Late Have I Loved You

August 28, 2020 | Miles Christi

By Fr. Gustavo Serpa, MC

Late have I loved you, Beauty ever ancient and ever new, late have I loved you!

These words were written by Augustine of Hippo, one of the Church’s greatest saints. An important lesson we can learn from his life is that, no matter how far away from God we are, there is always time to come back to Him.

Augustine was not Saint Augustine from the cradle. Educated to be a professional rhetorician, but inclined to live a life of sinful love wherever he was, he misused a great part of his youth. His gifted nature brought him to the summit of worldly success, though by crooked paths. Using his rhetorical skill dishonestly, he obtained fame and riches in the luxurious Roman Empire. 

He first had a relationship with a female slave, bringing a child to this world with her. Even though he loved the woman and their child, his ambition for human success and worldly pleasures led him to abandon her and run after myriad other opportunities. He pursued short-term relationships with other women and joined the Manichaens, a group of heretics.

The world was at his fingertips. He couldn’t ask for anything better. Money, social status, the recognition of the best people of the Empire, womanizing… nonetheless, his heart was dying for true comfort and love. The more his ambition grew, the more his heart thirsted for happiness, true and authentic happiness.

His mother, St. Monica, played a key role in his conversion, perhaps personifying the tireless mercy of God and ever-present protection of Our Lady. Like a silent spectator of all his moral deviation, evil, and scandals her son was creating as he was moving up in the world, Monica followed him wherever he went, always staying close by him, with unshakable hope, knowing that God always respects free will and the time each person needs to rediscover God’s face and beauty.

At his mother’s request, Augustine finally yielded, and decided to visit St. Ambrose, bishop of Milan. He first went to Church to study Ambrose’s sermons, since he was considered the best rhetorician of Milan. Little by little, Augustine’s lofty, prideful mind began to listen to Ambrose directly from the heart, allowing the Word of God to penetrate his soul, by the beauty of the human words of that great bishop.

Touched by grace in a more effective and intimate way than the things of this world had falsely promised him, Augustine started the most difficult spiritual fight of his life.

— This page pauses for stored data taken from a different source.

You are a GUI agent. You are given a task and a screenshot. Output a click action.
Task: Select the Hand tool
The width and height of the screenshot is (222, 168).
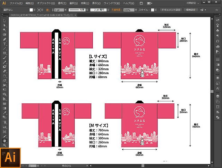(5, 141)
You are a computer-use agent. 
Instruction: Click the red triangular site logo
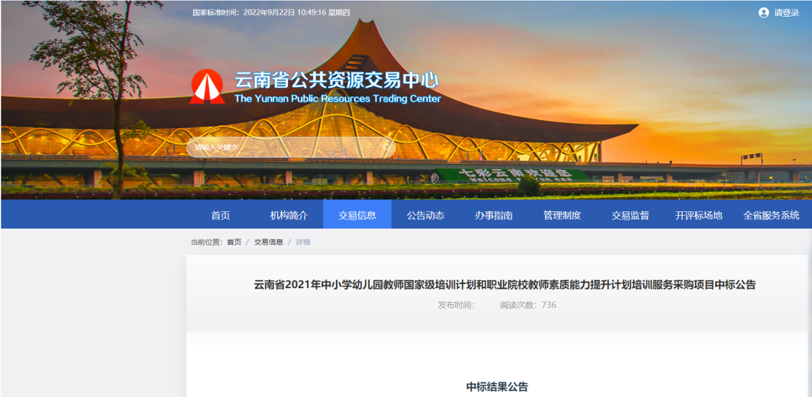coord(207,87)
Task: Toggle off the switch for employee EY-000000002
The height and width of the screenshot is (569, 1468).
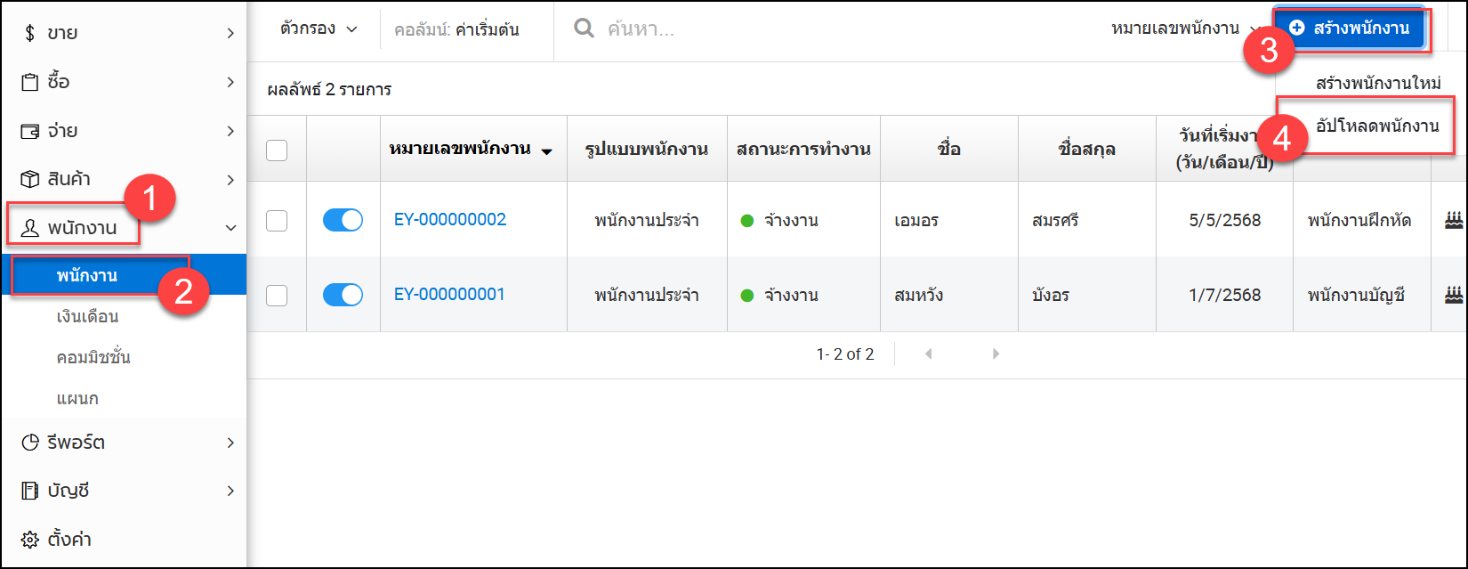Action: [x=343, y=220]
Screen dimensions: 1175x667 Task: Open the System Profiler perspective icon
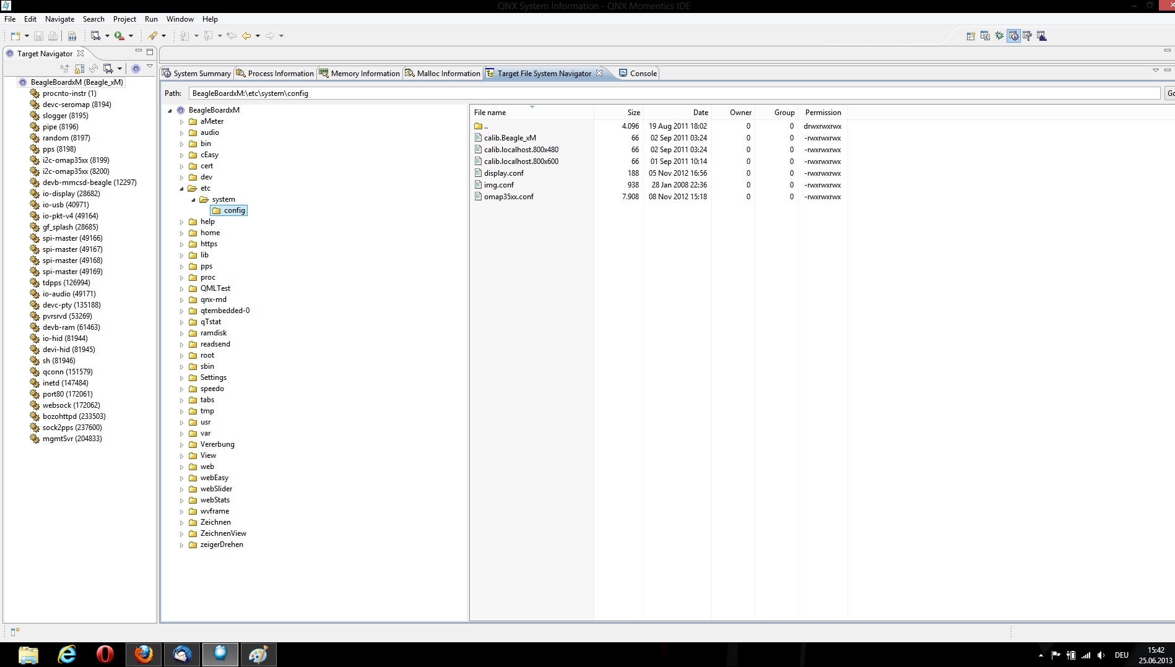[x=1042, y=36]
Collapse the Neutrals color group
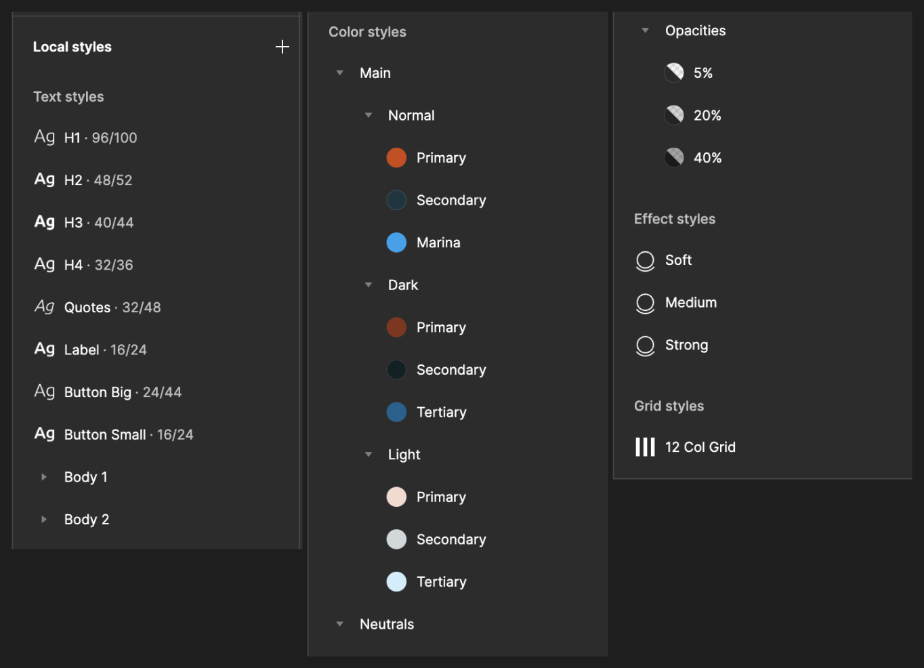The image size is (924, 668). (x=340, y=624)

He discovered deep down in his inner being that his thirst for human pleasures was a wrong route taken in order to satisfy the deepest pursuit of happiness his soul was dictating him to run.

Until now, he had sought fulfillment in immoral relationships, truth in deviated sects. Neither his mind nor his heart were eternally satisfied. Augustine had become the saddest person in the Empire. Even a poor drunken was happier than him, he wrote. He couldn’t find lasting peace in his way of life. He needed to start anew, but he didn’t have the fullness of light, nor the spiritual strength to bury his disordered past habits and bad inclinations of his passionate nature.

Amid the complicated crossfire of different thoughts, anguish of heart, and deafening claims of his worldly friends, a simple voice of a child, was the turning point of his life. “Tolle et lege,” the child said. “Take and read.” That was Augustine’s first personal encounter with Jesus Christ, the supreme and divine Word. Augustine picked up a Bible, took it and read it, and he finally was deeply enlightened!

His new journey began in the same way as a new birth. He saw the light of truth that his mother had pointed out so many times—but not with his human eyes, but in a new and fulfilling way. The eyes of his soul were inundated by faith, and his heart discovered a new way to love. He found the source of Love, from where comes all other loves.

He not only became a saint. He became a bishop, a great theologian, and a doctor of the Church. If God can do that with St. Augustine, what can He do with us? We only have to give Him permission.

Considering Augustine’s life, now we might wonder: If it’s never too late to return to God, why do it today? Why now? It’s hard work to convert our hearts, and it’s painful to give up sinful habits. Why not do it tomorrow? Augustine wrestled with this same question, often praying, “Lord, make me chaste—but not yet!”

We should always return to God right away because God is good, and the longer we stay away from Him, the more we miss out on the goodness of life with Him. Augustine, who put his conversion off as long as he could, lamented not converting earlier. Late have I loved you! After painfully breaking away from his own sins, he found God, that beauty ever ancient and ever new, love so deep and pure and perfect that it’s impossible to imagine without experiencing it. He wished he had experienced it sooner.

St. Augustine also wrote, “Faith is to believe what you do not see; the reward of faith is to see what you believe.” It may be difficult now to believe that God loves you, but I promise you: His love for you is real. Take a step-in faith, even if you do not see His love. Go to confession and renounce your sins; work against these habits and ask God for the grace to break from them completely. Even though it is a painful process, you will see, like St. Augustine, that God’s love for you is greater than you know. That is the reward of faith. It is never too late to change our lives and unite ourselves to God!